Wow, is that Spiro Agnew reincarnated in that last comment? Is it 'love it or leave it' again? I believe we have the right to challenge the 'establishment', especially when the establishment has been so consistently inept for so long. As a fan, and I have been for 30+ years, I can be critical of the Royals and still be a fan. Right now they suck---that's real, not just negativity.

Unknown said...

1. Still think we are headed in the right direction--after Allard Baird destroyed the organization--2 years is not enough to turn it around.

2. David DeJesus has certainly become a far better offensive player this year--HOWEVER--he must be the WORST baserunner in the history of the Roaysl--the AL--major league baseball-minor laeague baseball 3&2 baseball!!!!

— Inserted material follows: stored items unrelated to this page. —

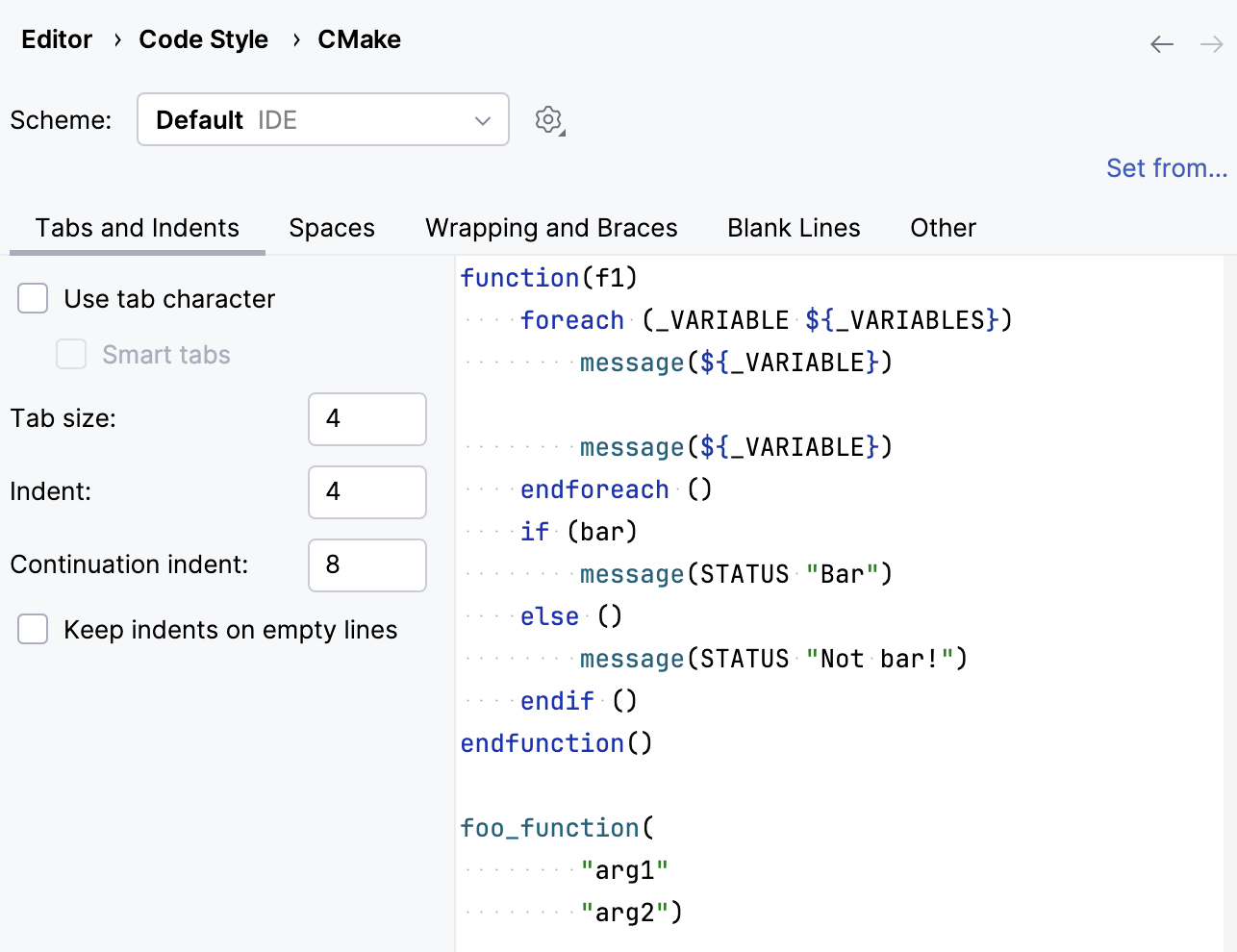1237x952 pixels.
Task: Select the Tabs and Indents tab
Action: click(137, 228)
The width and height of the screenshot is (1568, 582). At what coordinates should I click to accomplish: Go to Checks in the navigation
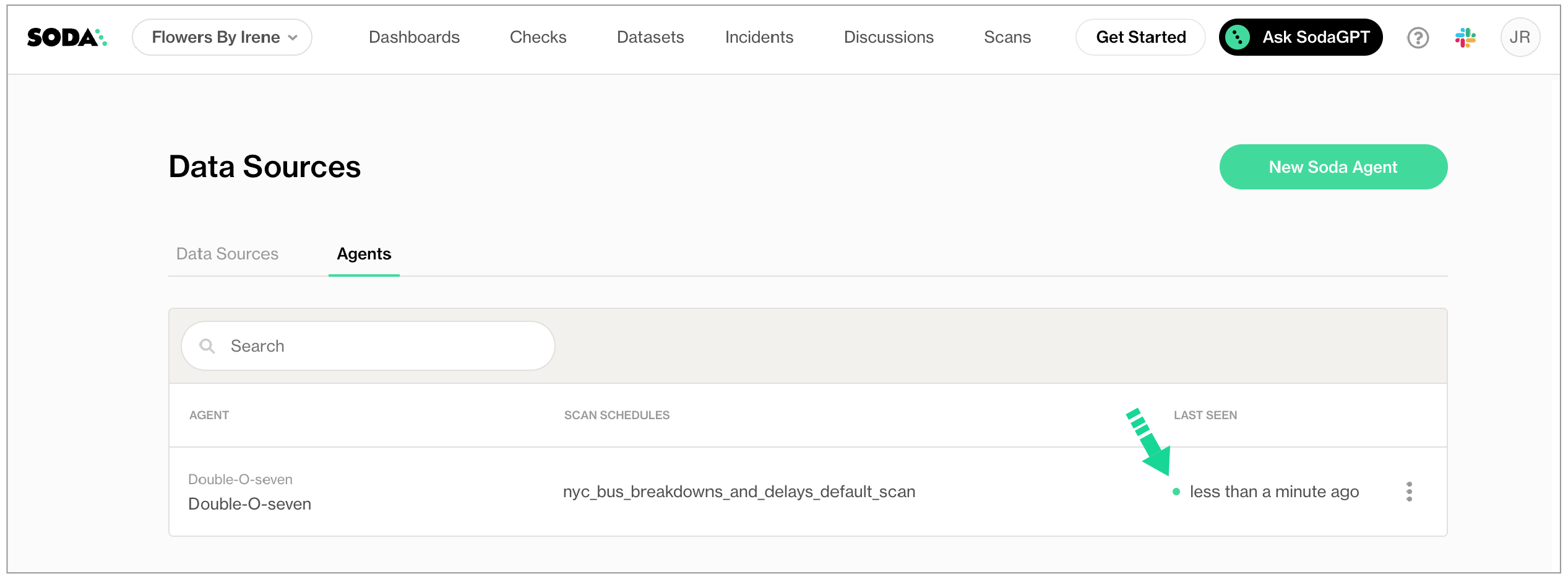click(x=538, y=38)

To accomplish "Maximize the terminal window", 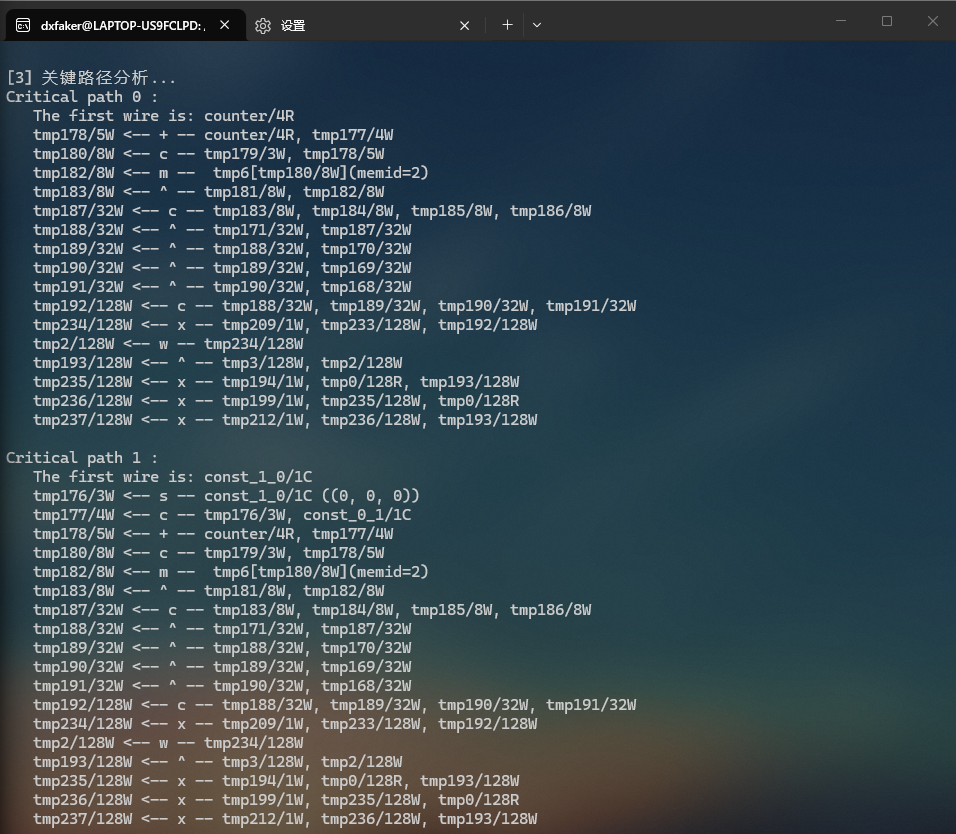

Check the replay on the play before he gets thrown out at home--as he comes into 3rd--he checks the play in left cnter over his LEFT shgoulder(think about that!) then he checks over his right shoulder--why are we paying a 3b coach?? If the play had been bobbled in left, DeJesus would have been out at home--or not scored. THEN--THE play--he is standing flat footed about a stride from 3rd base when the pitch is delievered--he is thrown out buy a lot on a ball that goes all the way to the screen and bounces back only a little--Inge beats him--Rodney beats him--by a LOT! Lets not forget--some guys can beat the pitch to home and the catcher not drop the ball!!

I guess David assumed the Royals would never have a pitcher throw a wild pitch with a man on 3rd--just ask Mariano Rivera.
Its "little" things like this that make us true Royals fans sick@! Of course, what do I expect, David is one of Allard's guys!

King Fitz said...

Did anybody else wonder why Hillman had Leo Nunez pitch to Grady Sizemore the other night with two outs and first base open? The game was still within reach at that point. Instant 3-run homer.

Unknown said...

Bill, you think that DeJesus has become a far better offensive player this year? I beg to differ. I see it as his 3rd best out of 5 years total. He is doing better than last year and his rookie year. That's not far better. That's not even better.

Regarding his baserunning. In his career he has 39SB and 30CS. Despite this, Hillman has either given him the freedom to or has personally asked him to steal more times already this year than any previous year other than his rookie year. He has had a success rate virtually identical to his career numbers.

Anonymous said...

Players like David DeJesus are a perfect example of the last decade with the Royals. Overall, pretty pedestrian, but with enough upside to piss you off when they don't deliver.